##### Study text #####
Guidelines on the application and setting of administrative fines for the purposes of the Regulation 2016/679 (GDPR) were published at the end of October by the Article 29 Working Party (WP 29). In my previous post, I have outlined the principles set out in the Guidelines.
In this post, I give a summary of WP 29’s comments to the following aspects set out in Article 83 (2) of the GDPR that need to be assessed when deciding whether to impose an administrative fine and deciding on the amount of the administrative fine in each individual case:
(a) the nature, gravity and duration of the infringement taking into account the nature scope or purpose of the processing concerned as well as the number of data subjects affected and the level of damage suffered by them;
(b) the intentional or negligent character of the infringement;
(c) any action taken by the controller or processor to mitigate the damage suffered by data subjects;
(d) the degree of responsibility of the controller or processor taking into account technical and organisational measures implemented by them pursuant to Articles 25 and 32;
(e) any relevant previous infringements by the controller or processor;
(f) the degree of cooperation with the supervisory authority, in order to remedy the infringement and mitigate the possible adverse effects of the infringement;
(g) the categories of personal data affected by the infringement;
(h) the manner in which the infringement became known to the supervisory authority, in particular whether, and if so to what extent, the controller or processor notified the infringement;
(i) where measures referred to in Article 58(2) have previously been ordered against the controller or processor concerned with regard to the same subject-matter, compliance with those measures;
(j) adherence to approved codes of conduct pursuant to Article 40 or approved certification mechanisms pursuant to Article 42; and
(k) any other aggravating or mitigating factor applicable to the circumstances of the case, such as financial benefits gained, or losses avoided, directly or indirectly, from the infringement.
a) the nature, gravity and duration of the infringement:
Regarding the nature of the infringement, under Section 148 of the Preamble to the Regulation, it is necessary to examine whether there has been a "minor infringement" of the provisions of the Regulation, since in such cases the fine may be replaced by a reprimand. (This, of course, is not an obligation for the authority, but an option.) The same possibility exists if the data controller is a natural person and “the fine likely to be imposed would constitute a disproportionate burden”.
##### Excerpted records #####
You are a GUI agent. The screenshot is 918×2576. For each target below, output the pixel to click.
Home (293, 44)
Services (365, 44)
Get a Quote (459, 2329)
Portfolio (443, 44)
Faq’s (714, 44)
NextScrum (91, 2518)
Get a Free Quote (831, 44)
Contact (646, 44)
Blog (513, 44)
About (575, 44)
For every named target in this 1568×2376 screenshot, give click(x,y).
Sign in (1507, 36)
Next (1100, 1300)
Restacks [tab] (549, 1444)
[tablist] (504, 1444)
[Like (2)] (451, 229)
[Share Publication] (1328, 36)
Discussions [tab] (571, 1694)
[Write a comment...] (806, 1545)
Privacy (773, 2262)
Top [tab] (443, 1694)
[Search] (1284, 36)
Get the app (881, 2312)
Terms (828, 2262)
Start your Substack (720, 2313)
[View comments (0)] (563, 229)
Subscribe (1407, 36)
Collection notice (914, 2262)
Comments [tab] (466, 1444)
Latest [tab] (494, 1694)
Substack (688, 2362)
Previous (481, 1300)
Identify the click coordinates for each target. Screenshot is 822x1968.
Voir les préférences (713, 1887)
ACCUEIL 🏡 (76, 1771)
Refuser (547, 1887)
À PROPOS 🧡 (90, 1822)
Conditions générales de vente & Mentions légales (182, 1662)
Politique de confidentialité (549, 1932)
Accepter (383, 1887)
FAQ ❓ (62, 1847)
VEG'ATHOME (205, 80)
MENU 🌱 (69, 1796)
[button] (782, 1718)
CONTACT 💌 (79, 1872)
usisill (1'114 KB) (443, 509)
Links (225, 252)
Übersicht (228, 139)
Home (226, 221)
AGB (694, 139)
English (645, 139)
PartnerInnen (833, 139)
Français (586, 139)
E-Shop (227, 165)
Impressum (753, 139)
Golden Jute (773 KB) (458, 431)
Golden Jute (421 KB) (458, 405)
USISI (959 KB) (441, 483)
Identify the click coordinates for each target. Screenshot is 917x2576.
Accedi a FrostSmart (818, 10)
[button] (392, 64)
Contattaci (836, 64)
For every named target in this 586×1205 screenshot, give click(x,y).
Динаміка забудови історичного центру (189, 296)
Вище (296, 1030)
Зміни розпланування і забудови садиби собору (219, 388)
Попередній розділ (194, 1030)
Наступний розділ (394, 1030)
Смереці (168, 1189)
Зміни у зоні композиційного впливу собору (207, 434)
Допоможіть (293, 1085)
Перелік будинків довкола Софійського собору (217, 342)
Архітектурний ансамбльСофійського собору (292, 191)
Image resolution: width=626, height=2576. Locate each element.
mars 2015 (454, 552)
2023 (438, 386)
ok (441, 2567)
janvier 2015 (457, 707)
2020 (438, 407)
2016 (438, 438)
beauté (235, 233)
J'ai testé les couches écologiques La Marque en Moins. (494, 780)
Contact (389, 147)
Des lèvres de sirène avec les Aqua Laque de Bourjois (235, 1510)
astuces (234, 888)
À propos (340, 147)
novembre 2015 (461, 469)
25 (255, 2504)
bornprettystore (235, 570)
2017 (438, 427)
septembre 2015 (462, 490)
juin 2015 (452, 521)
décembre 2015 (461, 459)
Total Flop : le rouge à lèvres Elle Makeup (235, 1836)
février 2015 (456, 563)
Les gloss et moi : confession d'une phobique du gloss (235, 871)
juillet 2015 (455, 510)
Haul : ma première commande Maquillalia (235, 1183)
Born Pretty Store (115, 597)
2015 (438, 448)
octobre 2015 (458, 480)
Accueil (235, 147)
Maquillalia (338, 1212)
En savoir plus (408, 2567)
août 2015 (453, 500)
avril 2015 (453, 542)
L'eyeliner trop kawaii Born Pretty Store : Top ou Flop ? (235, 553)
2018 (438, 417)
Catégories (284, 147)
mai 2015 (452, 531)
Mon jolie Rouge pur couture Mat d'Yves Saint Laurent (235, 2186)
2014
#####
◆ **Exercise**
Resume the post on the WP 29 guidelines for GDPR administrative fines, starting right after its final sentence.

◆ **Result**
The Guidelines also point out that “breaches of the Regulation, which by their nature might fall into the category of up to 10 million or up to 2% of total annual worldwide turnover […] might end up qualifying for a higher tier (Euro 20 million) category in certain circumstances”. “This would be likely to be the case where such breaches have previously been addressed in an order from the supervisory authority, an order which the controller or processor failed to comply with (see Article 83 (6))”.
In the case of gravity, the authorities take into account that there have been several different infringements at the same time. In addition, the authorities consider the following factors in combination:
- The number of data subjects affected by the infringement (i.e. whether there is a “isolated event or [it is] symptomatic of a more systemic breach or lack of adequate routines in place”). Of course, an isolated event can also affect a large number of data subjects. In such cases, this may be determined, “depending on the circumstances of the case for example, the total number of registrants in the database in question, the number of users of a service, the number of customers, or in relation to the population of the country, as appropriate”.
- It is also necessary to evaluate the purpose of data processing. (In this respect, please also see WP 29’s Opinion 3/2013 on purpose limitation.)
- If the data subjects affected have suffered damage, the level of the damage must also be taken into account (see Section 75 of the Preamble to the Regulation).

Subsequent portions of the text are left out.